I think you should remember when posting Fastmarket charts to indicate that it reflects the pricing from very few participants in the lithium industry and therefore is likely to be inaccurate.
It has been rejected by the majority lithium suppliers.
Read about why it has been rejected by them here.
https://*********.com.au/pricing-concerns-divide-lithium-cobalt-markets/
Tianqi, Albemarle and SQM and others are not willing to participate and therefore the vast majority of the world's lithium is not factored here.
These 3 probably account for 70% of supply of both hard rock and brine.
Feel free to continue to refer to the graph, by all means, but you are going to need a lot more data points that this.
Without the majority of suppliers on board it is likely to be a poor representation of real deals.
It has been gamed and controlled. It is already discredited and ignored.
Quotes from article -
“The challenge of the index is to try to have very good representation of the market, which I really feel is not possible today because of how the lithium industry works,” SQM vice president of lithium and iodine Pablo Altimiras, who spoke alongside Mr Ryan on a panel at the conference, said.
Albemarle head of corporate strategy and investor relations David Ryan told attendees at the Fastmarkets Lithium Supply and Markets Conference in Chile last month that the company would not be contributing its pricing data to the index “at this point”.
“An exchange contract tends to support a commodity market, and that’s not what we believe this (lithium market) is,” Mr Ryan said.
Another panel member representing rival producer Tianqi Lithium Corp agreed that lithium is not a true commodity.
Other established producers have said they believe lithium is a specialty chemicals market that should be priced on a contract-by-contract basis.
Read that last bit again.
Fastmarkets is simply an attempt to turn a specialty chemical sector into a simple mineral commodity story and quantify it like iron ore.
LME did not want to get their own reputation tarnished so have out-sourced the job and its not worth the pixels it uses on the screen.
This is not how this sector works. It is contract by contract.

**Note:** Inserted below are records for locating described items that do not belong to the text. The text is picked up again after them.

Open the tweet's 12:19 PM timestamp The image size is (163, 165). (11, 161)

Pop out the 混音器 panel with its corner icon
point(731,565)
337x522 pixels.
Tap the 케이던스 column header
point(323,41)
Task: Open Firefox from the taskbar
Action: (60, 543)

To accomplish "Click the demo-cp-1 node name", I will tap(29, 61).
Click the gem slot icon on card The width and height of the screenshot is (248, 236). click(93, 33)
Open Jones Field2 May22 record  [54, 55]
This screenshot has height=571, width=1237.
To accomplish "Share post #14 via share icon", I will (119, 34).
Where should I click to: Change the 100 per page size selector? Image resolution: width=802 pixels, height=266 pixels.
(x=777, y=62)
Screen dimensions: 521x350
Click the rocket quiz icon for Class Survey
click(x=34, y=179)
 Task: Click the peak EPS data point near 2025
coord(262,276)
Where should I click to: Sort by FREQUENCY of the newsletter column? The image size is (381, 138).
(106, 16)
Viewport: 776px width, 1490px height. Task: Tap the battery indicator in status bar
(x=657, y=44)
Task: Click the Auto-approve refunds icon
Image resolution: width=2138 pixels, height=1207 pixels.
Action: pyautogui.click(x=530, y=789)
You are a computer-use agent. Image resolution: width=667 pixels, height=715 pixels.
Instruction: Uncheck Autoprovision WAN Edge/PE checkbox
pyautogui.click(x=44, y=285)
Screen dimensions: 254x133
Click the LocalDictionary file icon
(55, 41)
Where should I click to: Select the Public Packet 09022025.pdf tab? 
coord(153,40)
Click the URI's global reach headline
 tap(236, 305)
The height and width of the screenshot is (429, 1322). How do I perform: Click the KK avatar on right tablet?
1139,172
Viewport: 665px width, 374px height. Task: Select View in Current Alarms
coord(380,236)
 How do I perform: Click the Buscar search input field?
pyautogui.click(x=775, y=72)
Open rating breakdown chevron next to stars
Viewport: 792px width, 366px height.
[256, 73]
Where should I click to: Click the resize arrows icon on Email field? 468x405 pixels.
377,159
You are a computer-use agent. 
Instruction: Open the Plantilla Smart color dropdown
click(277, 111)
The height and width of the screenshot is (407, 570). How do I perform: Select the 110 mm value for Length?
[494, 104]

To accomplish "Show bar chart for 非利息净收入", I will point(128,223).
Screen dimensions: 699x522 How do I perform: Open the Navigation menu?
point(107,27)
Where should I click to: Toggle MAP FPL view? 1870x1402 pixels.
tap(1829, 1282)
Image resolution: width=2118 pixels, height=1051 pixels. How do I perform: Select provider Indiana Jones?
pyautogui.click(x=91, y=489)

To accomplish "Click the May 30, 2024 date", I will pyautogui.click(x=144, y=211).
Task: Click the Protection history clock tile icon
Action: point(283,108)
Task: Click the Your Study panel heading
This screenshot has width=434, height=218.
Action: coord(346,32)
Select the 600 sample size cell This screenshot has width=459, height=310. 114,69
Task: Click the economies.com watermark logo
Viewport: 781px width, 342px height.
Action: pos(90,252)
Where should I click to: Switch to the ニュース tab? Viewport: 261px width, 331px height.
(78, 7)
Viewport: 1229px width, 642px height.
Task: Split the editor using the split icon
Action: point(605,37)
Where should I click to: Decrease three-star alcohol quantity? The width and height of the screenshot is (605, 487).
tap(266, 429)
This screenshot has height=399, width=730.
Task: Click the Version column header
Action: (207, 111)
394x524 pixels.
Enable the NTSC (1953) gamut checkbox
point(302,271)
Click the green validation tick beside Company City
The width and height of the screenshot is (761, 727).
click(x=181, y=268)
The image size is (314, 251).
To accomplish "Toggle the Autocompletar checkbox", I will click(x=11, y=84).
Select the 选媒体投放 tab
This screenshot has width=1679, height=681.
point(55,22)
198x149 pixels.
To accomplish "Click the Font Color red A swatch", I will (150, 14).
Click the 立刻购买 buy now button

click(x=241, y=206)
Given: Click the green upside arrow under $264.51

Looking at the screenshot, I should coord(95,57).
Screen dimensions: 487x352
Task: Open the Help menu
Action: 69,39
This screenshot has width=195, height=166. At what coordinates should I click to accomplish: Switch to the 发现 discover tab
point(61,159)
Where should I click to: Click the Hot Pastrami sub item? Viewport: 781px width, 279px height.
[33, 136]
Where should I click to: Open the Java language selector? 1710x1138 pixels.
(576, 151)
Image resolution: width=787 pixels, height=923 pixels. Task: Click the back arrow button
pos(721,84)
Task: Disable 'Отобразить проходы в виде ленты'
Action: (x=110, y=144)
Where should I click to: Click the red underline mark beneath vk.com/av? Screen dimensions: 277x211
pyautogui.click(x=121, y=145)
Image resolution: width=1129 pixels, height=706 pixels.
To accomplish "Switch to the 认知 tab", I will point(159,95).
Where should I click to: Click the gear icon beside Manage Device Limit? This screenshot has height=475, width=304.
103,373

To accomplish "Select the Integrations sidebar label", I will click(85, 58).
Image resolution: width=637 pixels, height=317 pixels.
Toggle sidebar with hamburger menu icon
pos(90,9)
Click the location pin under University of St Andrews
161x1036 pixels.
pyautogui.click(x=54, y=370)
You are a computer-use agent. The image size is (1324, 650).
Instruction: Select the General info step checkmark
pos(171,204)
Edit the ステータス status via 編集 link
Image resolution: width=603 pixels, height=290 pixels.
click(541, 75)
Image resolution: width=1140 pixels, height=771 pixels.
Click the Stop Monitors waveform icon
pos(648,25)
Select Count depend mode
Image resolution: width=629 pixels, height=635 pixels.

Supplier to customer.
Opaque pricing deals dependent on quality, impurity levels, grade, final product and volume.
Using your graph to indicate the exact pricing environment that Galaxy is part of may be entirely misleading.
I am starting to miss Deutsche Bank already.
They were the last of the big banks to provide a bible-sized reports on the lithium sector.
There is no bank institution left that goes into the same level of detail.
Analyst and report budgets have been slashed at the banks over the last couple of years and the lithium sector is now poorly represented with these kinds of simplistic and unrepresentative graphs and 2 paragraph down-ramps.